Compiti da svolgere »
1. In base al testo sulla Grassroots Book Room, risponda brevemente:
(a) In quale decennio è stato costruito il mall?
(b) Di fronte a quale edificio si trova il mall?
(c) Da quanti anni Pway Ngon passa la giornata nella libreria?
2. Trascriva senza alcuna modifica il passo del testo sulla Grassroots Book Room che va da "Una libreria che" fino a "tempo per scrivere.".
3. Scriva il seguito del testo sulla Grassroots Book Room, cominciando subito dopo la sua ultima frase.

Fonte »

+---+

Una libreria che ancora oggi combatte per la sopravvivenza, dentro a un mall (cioè a un edificio a più piani dove sui corridoi e sulle balconate si affacciano negozi di ogni tipo), oramai troppo vecchio: costruito negli anni Settanta, appunto, non in grado di competere con le nuove e magniloquenti architetture contemporanee, con l’esibizione del lusso.
Ma la Grassroots Book Room ha ancora un nome importante, il mall in questione è proprio di fronte alla National Library. Pway Ngon, stufo di passarci la giornata dopo più di trent’anni, la sta affidando in gestione, e finalmente si prenderà più tempo per scrivere.

+---+

Righe di dati »

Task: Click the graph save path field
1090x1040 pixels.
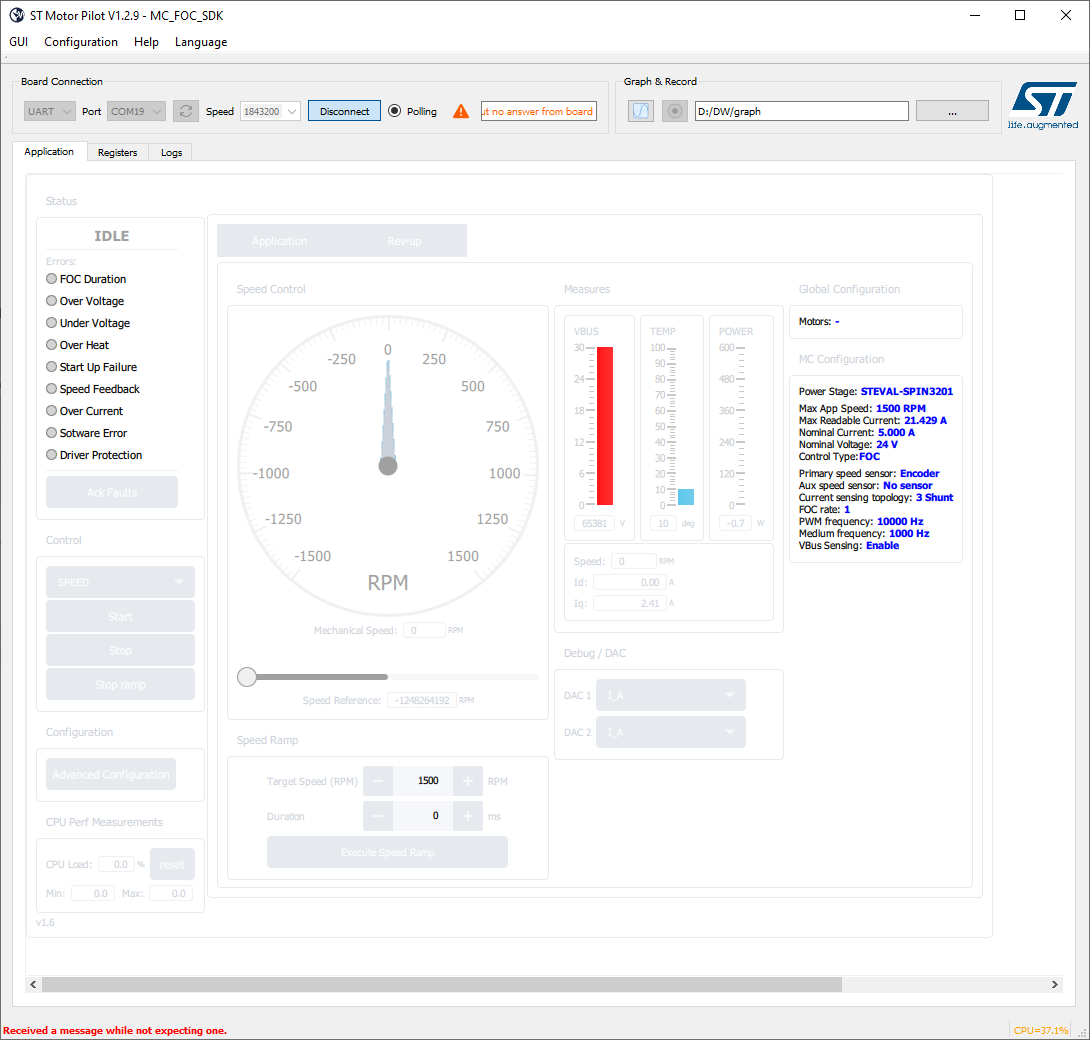Action: pyautogui.click(x=801, y=110)
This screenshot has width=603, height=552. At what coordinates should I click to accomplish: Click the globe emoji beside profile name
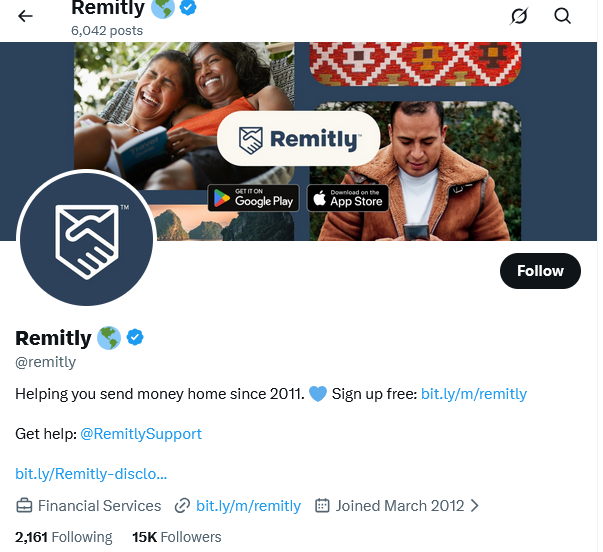tap(109, 338)
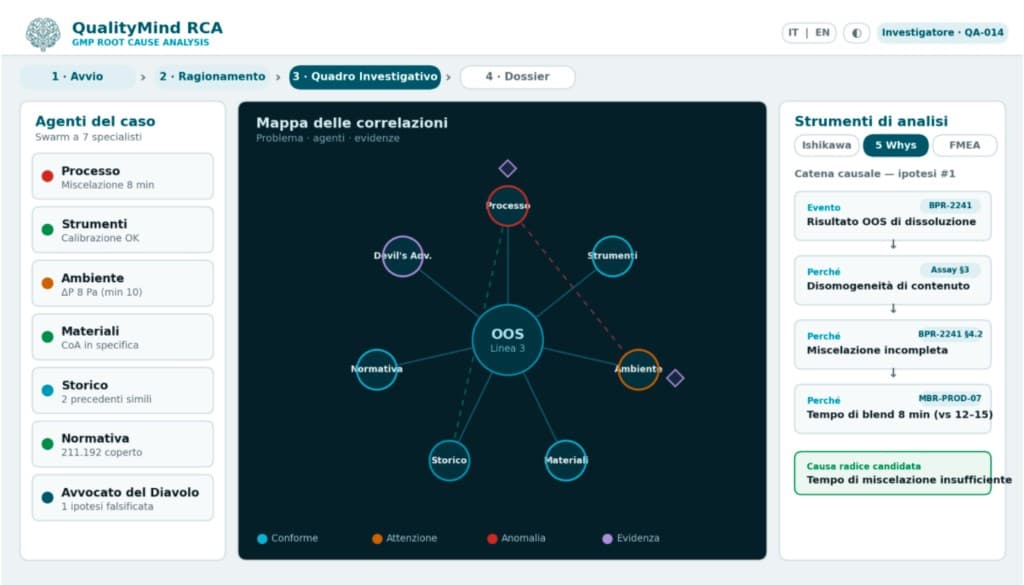Image resolution: width=1024 pixels, height=585 pixels.
Task: Click the evidence diamond beside the Ambiente node
Action: (x=675, y=378)
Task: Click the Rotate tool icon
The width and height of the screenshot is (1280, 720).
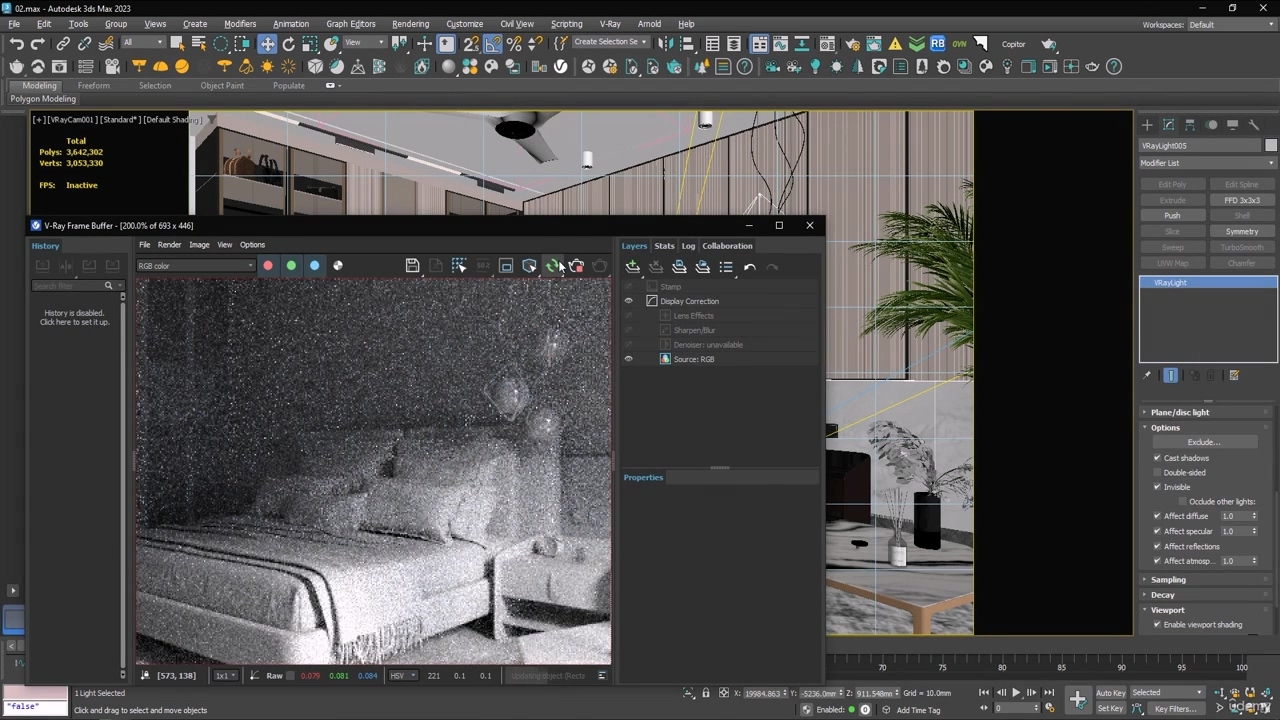Action: click(x=289, y=44)
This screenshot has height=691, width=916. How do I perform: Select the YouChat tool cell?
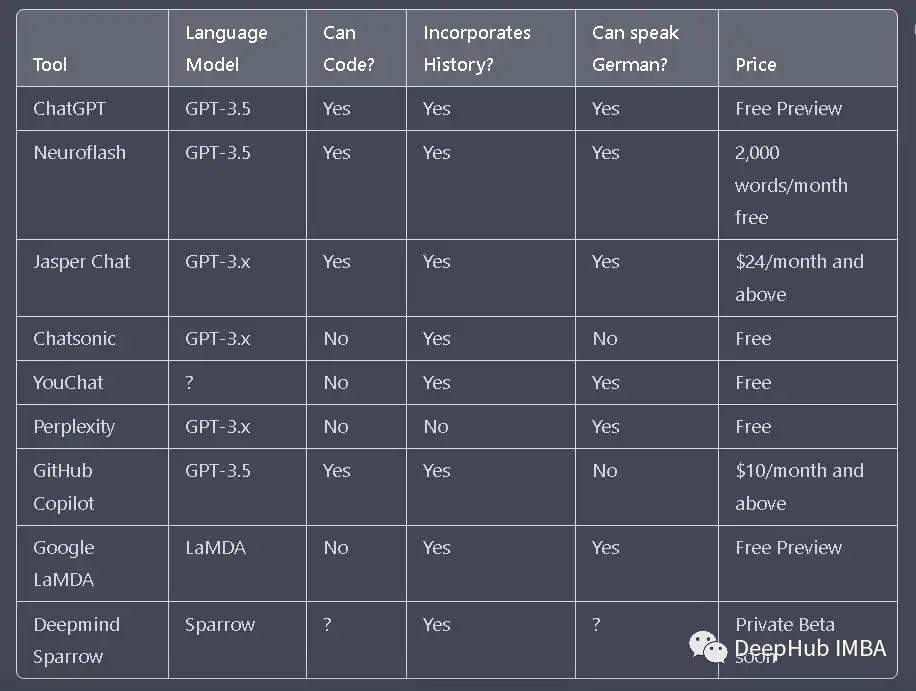(x=68, y=383)
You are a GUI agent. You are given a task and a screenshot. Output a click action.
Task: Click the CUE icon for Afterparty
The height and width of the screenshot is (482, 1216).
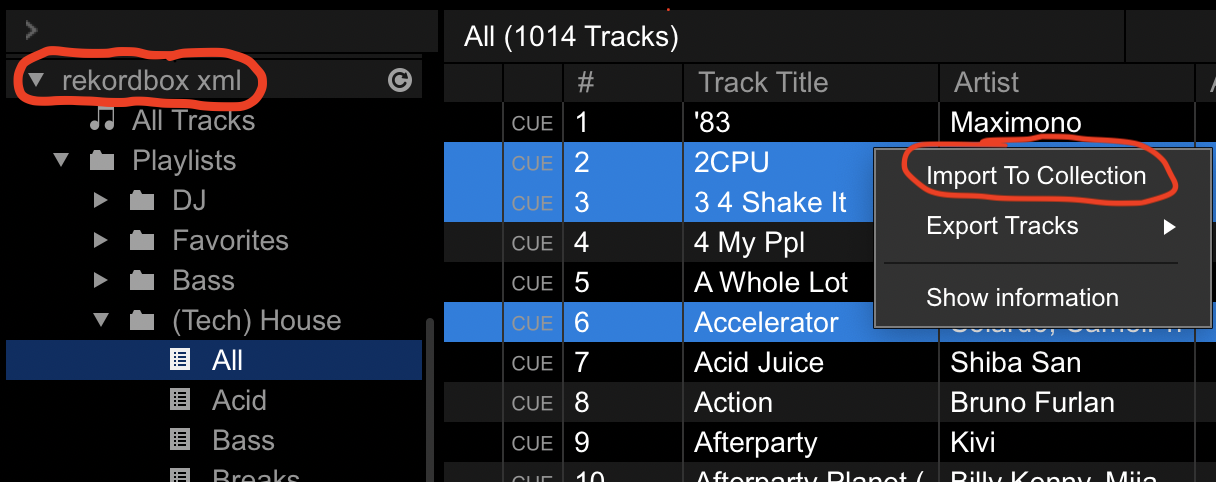(x=532, y=443)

+---+

Risultati per compito »
1.
(a) Negli anni Settanta.
(b) Di fronte alla National Library.
(c) Da più di trent'anni.

2.
Una libreria che ancora oggi combatte per la sopravvivenza, dentro a un mall (cioè a un edificio a più piani dove sui corridoi e sulle balconate si affacciano negozi di ogni tipo), oramai troppo vecchio: costruito negli anni Settanta, appunto, non in grado di competere con le nuove e magniloquenti architetture contemporanee, con l’esibizione del lusso.
Ma la Grassroots Book Room ha ancora un nome importante, il mall in questione è proprio di fronte alla National Library. Pway Ngon, stufo di passarci la giornata dopo più di trent’anni, la sta affidando in gestione, e finalmente si prenderà più tempo per scrivere.

3.
Scrivere: di sé stesso, direi. È uno di quegli scrittori che della propria esistenza fanno il fulcro della narrazione. Pway Ngon, credo, ha bisogno di farci sapere quel che ha visto attorno a sé, e sa farlo senza indulgere in narcisismi esasperati anche quando si tratta di menzionare i suoi anni di galera, la miseria conseguente a questi, la difficoltà di affermarsi come scrittore.
Quando Pway Ngon mi racconta dei suoi anni giovanili, racconta raramente di sé: dice io, ma solo per introdurmi a ciò che lo circondava.
Qui a cena gli argomenti sono vari. Mi racconta Chennai, in India, dove lui è andato a stare per qualche settimana, per capire l’ambiente di provenienza di uno dei suoi personaggi, indiano di origine. Mi parla di un pittore, e io non riesco a distinguere il personaggio del romanzo dalla persona reale, l’amico che lo ha accompagnato per molti anni.
E poi, inevitabilmente, si torna a parlare della lingua, il cinese in cui scrive. Qui, di nuovo, la questione si fa complessa. Il cinese si basa sugli ideogrammi, ciascuno dei quali è foneticamente una sillaba, ma ha comunque un significato autonomo.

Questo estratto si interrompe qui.